Support industries predicted to attract greater foreign investment hinh anh 1Illustrative image (Photo: VNA)

Hanoi (VNA) - Support industries for machinery manufacturing, electronics, and deep processing are forecast to attract greater foreign investment in the years to come, according to insiders.

Hua Quoc Hung, Director of the HCM City Export Processing and Industrial Zones Authority (HEPZA), said it has already exceeded its 2020 investment goal, with total registered capital of more than 591 million USD, up 7 percent compared to the same period last year.

Investment primarily focuses on areas encouraged by the city, including support industries, the official noted.

Six of the 11 newly-licensed FDI projects are in support industries for the fields of mechanics, electronics, plastics, and rubber.

Notably, Japan’s Nikkiso Vietnam MFG Co., which specialises in producing medical equipment, increased its investment capital by 3 million USD to expand production in Vietnam.

Among the FDI projects licensed by local authorities in 2020 are many large projects in support industries, such as the 20 million USD investment from Singapore’s Ever Giant International Private Limited producing aluminium alloy products, and a 30 million USD project owned by the island state’s Sung Shin Tech Limited.

Eighty-six percent of FDI in Binh Duong has gone to manufacturing and processing, while many support industry projects in electricity, electronics, mechanics, pharmaceuticals, and chemicals have been attracting investors.

Meanwhile, according to the Dong Nai Industrial Zones Authority (DIZA), the majority of newly-licensed FDI projects this year are in support industries.

Projects in the field also had capital added, such as those invested in by the Schaffler Vietnam Co. and by the Chang Shin Vietnam Co., with 50 million USD and 87 million USD, respectively.

The Saigon Hi-Tech Park (SHTP) in HCM City said it signed an agreement with the management boards of industrial parks and export processing zones in the southern key economic region in late October to form a network of organisations to support small- and medium-sized enterprises (SMEs) in support industries via regional links.

The agreement also supports businesses operating in support industries in expanding domestic and foreign markets by creating a direct supply-demand link between enterprises and introducing industrial manufacturing units to join the supply chains of domestic finished product manufacturers and FDI enterprises.

According to HEPZA, it will grant investment licenses to a large-scale FDI project in the support industry that will focus on building high-rise workshops for lease to enterprises participating in the group’s production and supply chain.
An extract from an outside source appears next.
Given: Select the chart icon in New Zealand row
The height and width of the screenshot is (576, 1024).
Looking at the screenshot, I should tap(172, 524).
Okada Hideyuki, Chairman of the Japanese Business Association in HCM City (JBAH), forecast that the wave of Japanese investment shifting to Vietnam will be stronger by the end of this year or early next year, when the COVID-19 pandemic is brought under full control.
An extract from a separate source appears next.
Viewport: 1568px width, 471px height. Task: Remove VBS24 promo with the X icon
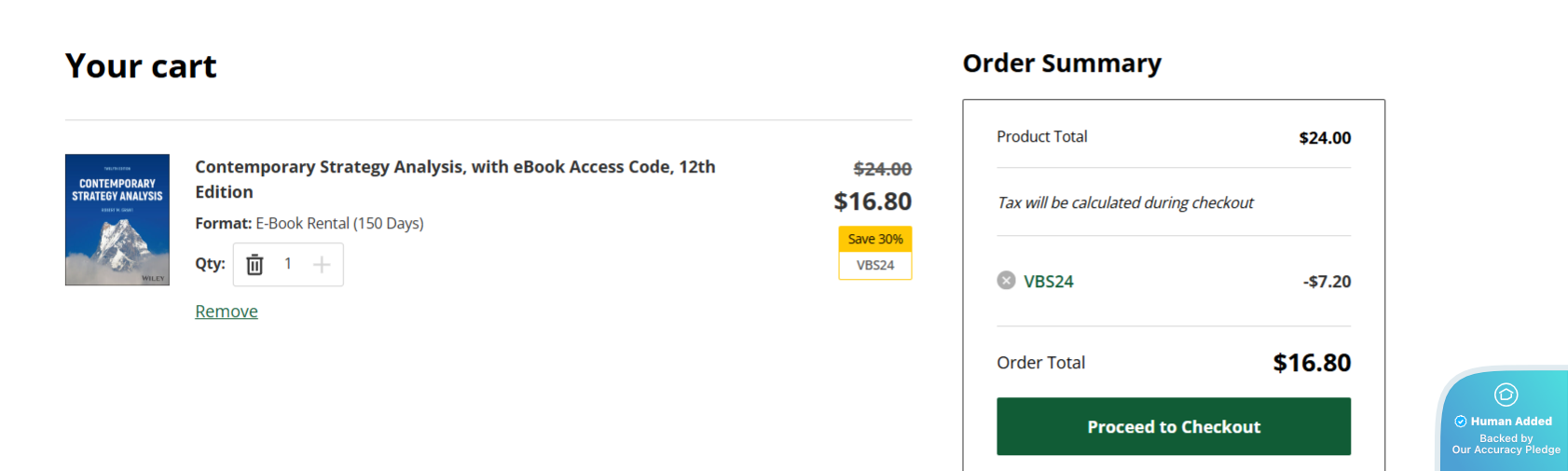(x=1006, y=281)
Support industries for machinery manufacturing, electronics, and deep processing will receive major investment from Japanese businesses, he said, adding that within Japan’s new investment trend, most businesses are using modern and environmentally-friendly technologies and fewer workers.

Prime Minister Nguyen Xuan Phuc, meanwhile, signed Resolution No 115 this year on measures to further propel support industries, setting out development goals for the next decade.
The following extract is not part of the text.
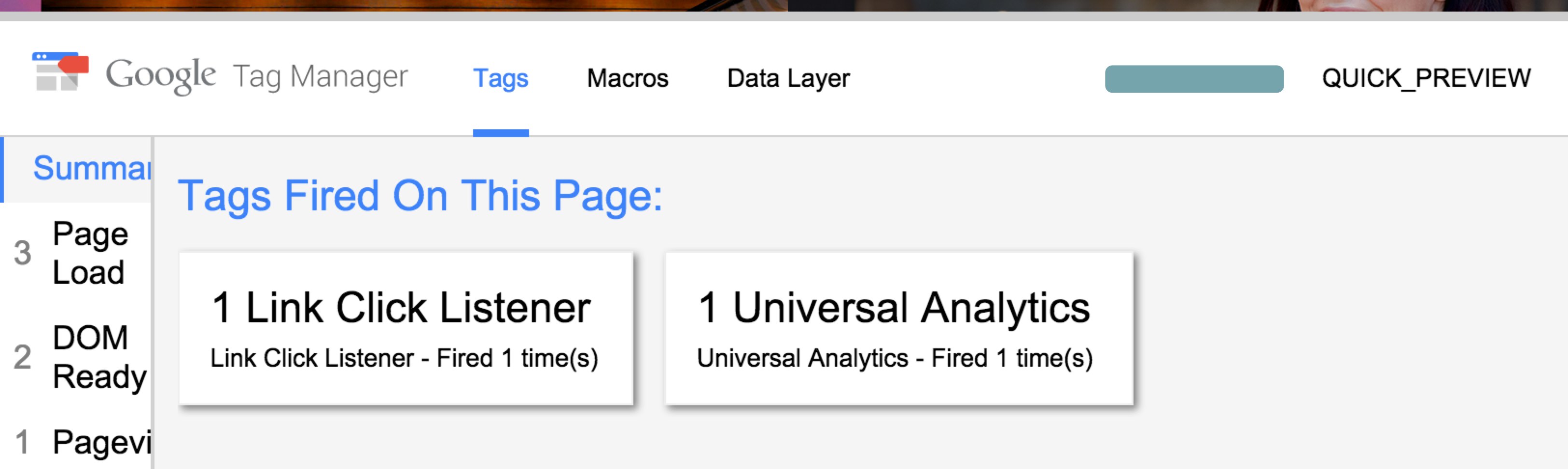Select the Pageview event
Screen dimensions: 1568x469
(75, 441)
Vietnamese enterprises are to be able to produce highly-competitive support products, meeting 45 percent of essential needs for domestic production and consumption and accounting for about 11 percent of industrial production value by 2025.

About 1,000 enterprises are to be capable of direct supply to assembly enterprises and multinational corporations, with domestic enterprises to account for about 30 percent by 2025.

By 2030, support products will meet 70 percent of demand and account for about 14 percent of industrial production value. Some 2,000 companies are to be capable of supplying directly to assemblers and multinational corporations by 2030./.